A distant chorus of shouts broke the silence that followed their departure.

'That comes from the town.' Fenn turned quickly in that direction.

'There has been trouble.'

When they had left Taita at the Red Stones, Kalulu's bodyguards carried him down the river valley towards Tamafupa. He was in such distress that they went slowly and carefully. They halted every few hundred yards to let him drink from his gourd of medicine, to wet his face and wipe it with a damp cloth. Measured against the arc of the sun, it was almost two hours before they started the climb from the valley towards the gates of Tamafupa.

As they entered a thicket of dense kittar thorn a tall figure stepped onto the pathway.

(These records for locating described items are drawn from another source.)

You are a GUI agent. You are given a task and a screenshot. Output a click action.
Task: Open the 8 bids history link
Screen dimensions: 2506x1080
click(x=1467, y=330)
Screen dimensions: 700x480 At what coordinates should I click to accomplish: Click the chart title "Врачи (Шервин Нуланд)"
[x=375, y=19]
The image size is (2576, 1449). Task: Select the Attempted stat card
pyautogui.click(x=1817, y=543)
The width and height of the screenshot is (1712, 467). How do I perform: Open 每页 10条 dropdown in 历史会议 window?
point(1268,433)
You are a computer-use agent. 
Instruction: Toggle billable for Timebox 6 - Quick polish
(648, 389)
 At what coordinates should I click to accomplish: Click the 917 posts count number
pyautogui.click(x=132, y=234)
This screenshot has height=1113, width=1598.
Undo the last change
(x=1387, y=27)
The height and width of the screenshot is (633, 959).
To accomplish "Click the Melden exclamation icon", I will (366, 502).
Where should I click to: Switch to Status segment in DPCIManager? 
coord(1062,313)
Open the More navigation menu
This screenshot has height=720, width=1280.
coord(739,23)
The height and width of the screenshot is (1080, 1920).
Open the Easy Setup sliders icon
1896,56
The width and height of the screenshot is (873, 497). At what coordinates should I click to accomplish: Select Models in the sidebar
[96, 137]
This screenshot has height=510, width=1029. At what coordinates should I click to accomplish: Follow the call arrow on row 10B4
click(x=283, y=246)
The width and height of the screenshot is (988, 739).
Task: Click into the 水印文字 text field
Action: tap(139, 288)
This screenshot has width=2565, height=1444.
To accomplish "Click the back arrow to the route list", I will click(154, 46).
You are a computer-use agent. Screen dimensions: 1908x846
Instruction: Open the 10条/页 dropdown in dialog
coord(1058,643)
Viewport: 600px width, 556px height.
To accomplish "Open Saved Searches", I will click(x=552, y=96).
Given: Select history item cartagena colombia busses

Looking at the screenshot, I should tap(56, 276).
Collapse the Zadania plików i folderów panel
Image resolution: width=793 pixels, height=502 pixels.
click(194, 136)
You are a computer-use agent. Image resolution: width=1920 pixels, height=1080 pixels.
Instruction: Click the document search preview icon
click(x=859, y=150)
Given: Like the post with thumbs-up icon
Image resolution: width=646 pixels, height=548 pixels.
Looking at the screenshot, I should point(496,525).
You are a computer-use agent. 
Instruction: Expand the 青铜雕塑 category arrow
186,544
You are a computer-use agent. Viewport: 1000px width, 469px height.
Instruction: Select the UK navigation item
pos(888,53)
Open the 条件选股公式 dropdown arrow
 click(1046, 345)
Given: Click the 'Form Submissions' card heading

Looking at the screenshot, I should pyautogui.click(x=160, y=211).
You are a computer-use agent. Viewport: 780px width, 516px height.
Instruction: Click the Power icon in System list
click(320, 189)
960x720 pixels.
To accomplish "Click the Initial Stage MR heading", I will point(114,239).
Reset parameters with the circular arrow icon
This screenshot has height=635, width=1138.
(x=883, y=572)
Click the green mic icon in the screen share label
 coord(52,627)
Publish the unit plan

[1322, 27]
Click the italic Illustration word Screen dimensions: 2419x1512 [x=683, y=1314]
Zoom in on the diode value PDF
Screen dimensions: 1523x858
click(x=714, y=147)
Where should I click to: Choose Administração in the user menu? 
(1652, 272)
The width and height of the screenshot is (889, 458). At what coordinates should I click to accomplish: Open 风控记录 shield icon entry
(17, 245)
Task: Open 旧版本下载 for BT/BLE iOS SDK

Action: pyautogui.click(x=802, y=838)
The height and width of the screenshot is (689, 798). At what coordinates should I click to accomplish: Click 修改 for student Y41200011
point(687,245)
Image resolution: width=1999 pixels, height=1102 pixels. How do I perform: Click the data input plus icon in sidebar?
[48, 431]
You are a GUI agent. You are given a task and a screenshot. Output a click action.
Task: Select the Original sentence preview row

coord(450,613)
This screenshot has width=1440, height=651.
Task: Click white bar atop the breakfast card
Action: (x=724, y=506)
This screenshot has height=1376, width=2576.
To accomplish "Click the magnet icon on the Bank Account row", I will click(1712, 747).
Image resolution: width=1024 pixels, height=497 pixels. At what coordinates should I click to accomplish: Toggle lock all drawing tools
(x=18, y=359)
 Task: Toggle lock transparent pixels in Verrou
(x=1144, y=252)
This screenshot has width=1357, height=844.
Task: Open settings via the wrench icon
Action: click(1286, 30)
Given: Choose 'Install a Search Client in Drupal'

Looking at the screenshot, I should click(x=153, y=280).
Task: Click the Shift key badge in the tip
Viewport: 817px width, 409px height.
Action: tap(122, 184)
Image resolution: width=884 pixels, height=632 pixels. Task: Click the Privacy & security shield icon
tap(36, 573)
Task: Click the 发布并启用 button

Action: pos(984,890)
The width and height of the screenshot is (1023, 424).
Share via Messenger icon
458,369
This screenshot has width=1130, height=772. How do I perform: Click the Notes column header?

Kalulu and his women recognized him, not only by his headdress of flamingo feathers. The women lowered the litter to the ground and prostrated themselves.

'We see you, great chief,' they chorused. Kalulu struggled up on one elbow, and stared at the newcomer with trepidation. Basma was paramount chief of all the Basmara tribes that inhabited the land between Tamafupa and Kioga. Before the coming of the strangers who had built the temple and raised the Red Stones from the depths of the lake, he had been a mighty ruler. Now his tribes were scattered and his rule disrupted.